Gert Günther Hoffmann war über Jahrzehnte so allgegenwärtig, dass mir die Alterung seiner Stimme gar nicht auffallen konnte, und als ich später Vergleiche mit deutlich älteren Aufnahmen anstellte, machte er immer noch den Eindruck eines Sportlers, der seine drahtige Konstitution behält, weil er durchgehend im Training ist. Auch Hoffmanns Leistung war beständig. Erst in den allerletzten Jahren entwickelte er einen leicht rührseligen Überschwang und musste sich von einem seiner zahlreichen Hollywoodstars (William Shatner alias „Captain Kirk“) in einer deutschen Talkshow vorhalten lassen, ein wenig zu lispeln.
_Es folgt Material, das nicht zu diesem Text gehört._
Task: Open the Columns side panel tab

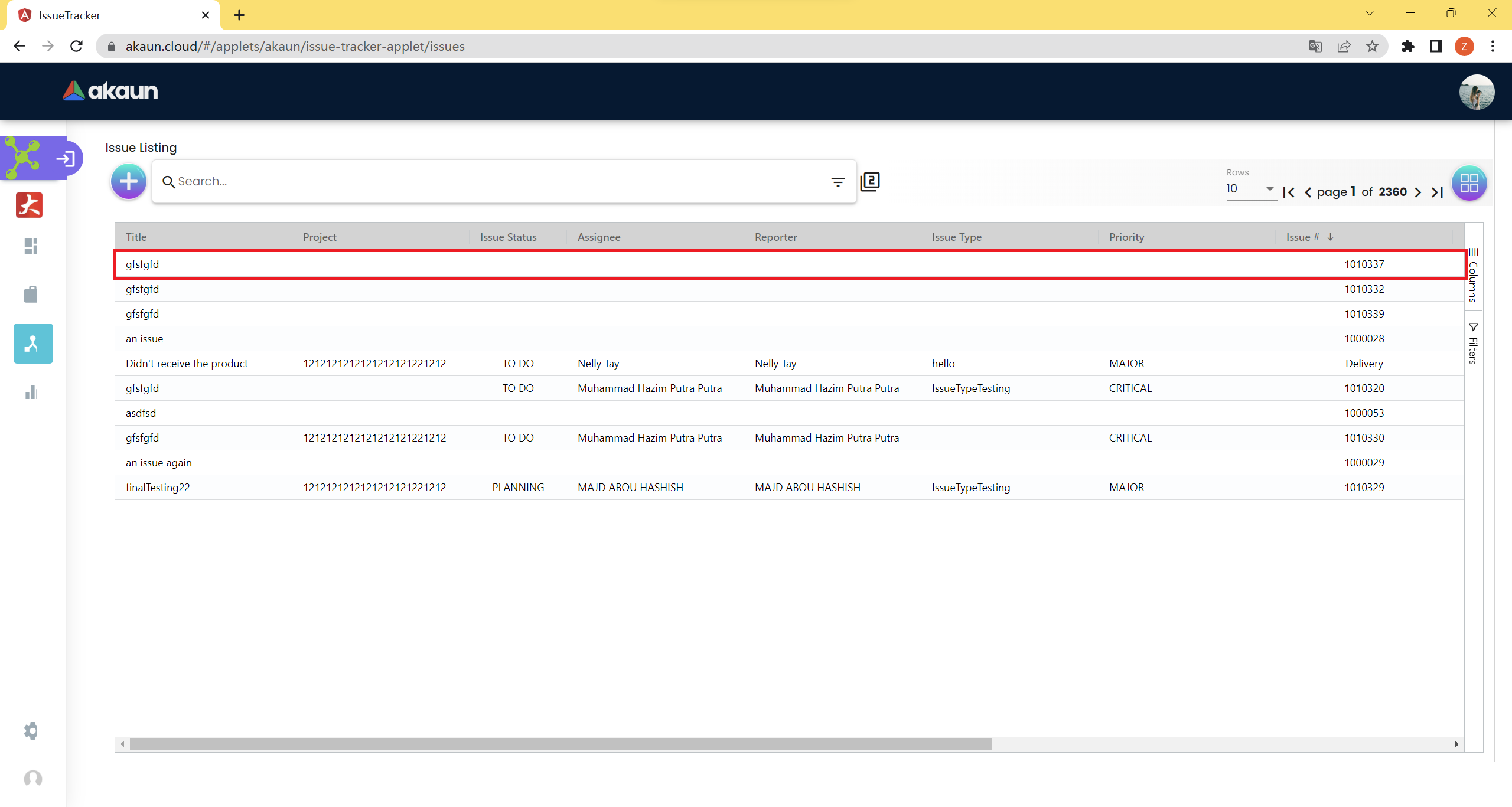Action: (1473, 276)
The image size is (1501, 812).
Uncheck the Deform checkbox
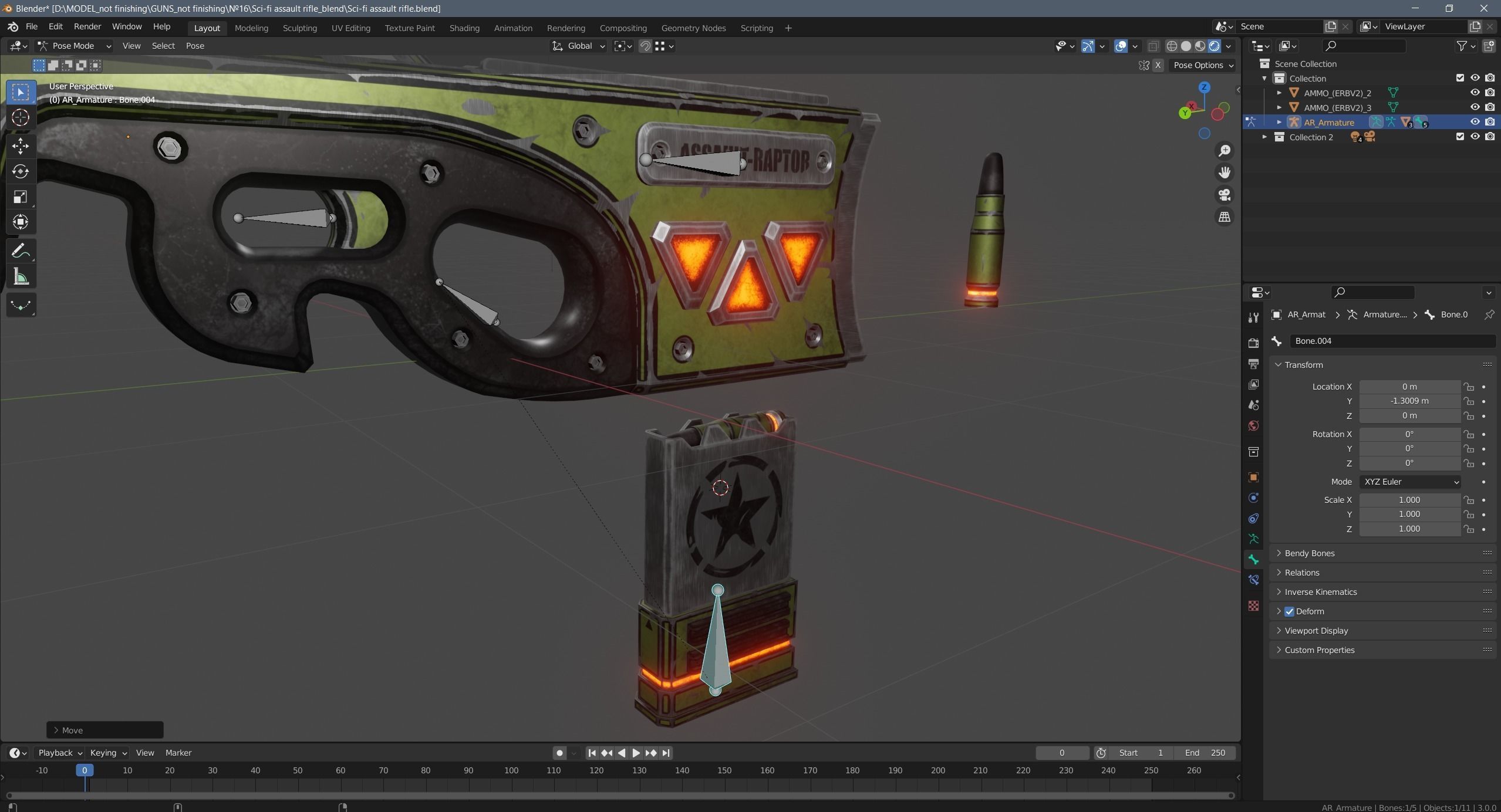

Michael Chevalier ist das schönste Beispiel für unser heutiges Gedankenspiel. Er veränderte sich im Laufe der Zeit so gründlich, dass ich regelmäßig gar nicht auf seinen Namen komme, weil es ihn gewissermaßen mehrmals gibt. Von Anfang an war er überaus viril, so kühn wie verletzlich, in jedem Take glaubhaft und berührend. Sogar dann, wenn die abgebildete Figur es nicht war. Doch dann ging allmählich eine immense Veränderung mit ihm vor. Vergleichen Sie einmal die deutschen Tonspuren von „Prinz Eisenherz“ (Robert Wagner) und „Jules et Jim“ (wo Oskar Werner sich ausnahmsweise nicht selbst betreut) mit den späten Auftritten von Charles Bronson. Die Stimme ist nicht nur viel tiefer und markanter geworden, sie wirkt leider auch recht onkelhaft und bürokratisch. Man denkt sofort: „Hey! Der gute alte Synchron der Siebziger!“, freut sich über ein wohliges Camp-Gefühl und hält Ausschau nach Bud Spencer und Terence Hill. Die meiste Freude macht der reife Michael Chevalier, wenn ihn der vordergründige Humor seiner Figur aus der Reserve lockt, etwa beim dicken Hoss in der Serie „Bonanza“ – jawohl, nicht zu fassen, das ist er auch!